# Work instructions
Exactly what is written in the records below should be returned, minus the images.

[Opening Task material section]

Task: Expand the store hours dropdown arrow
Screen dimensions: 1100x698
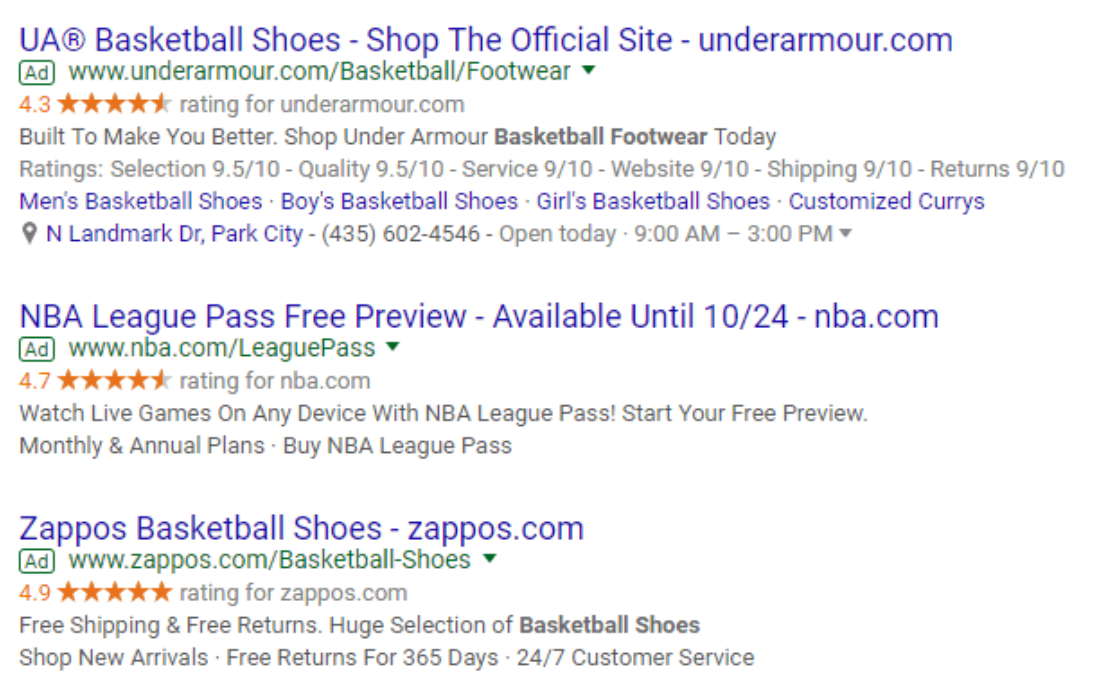Action: tap(845, 234)
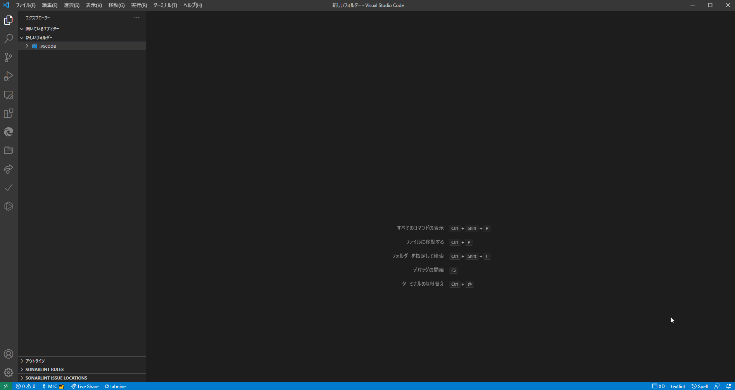
Task: Open the Terminal menu
Action: click(x=165, y=5)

[Closing Task material section]

# Task solution
Task: Expand the store hours dropdown arrow
Screen dimensions: 1100x698
Action: tap(845, 234)
Task: Open the Terminal menu
Action: click(x=165, y=5)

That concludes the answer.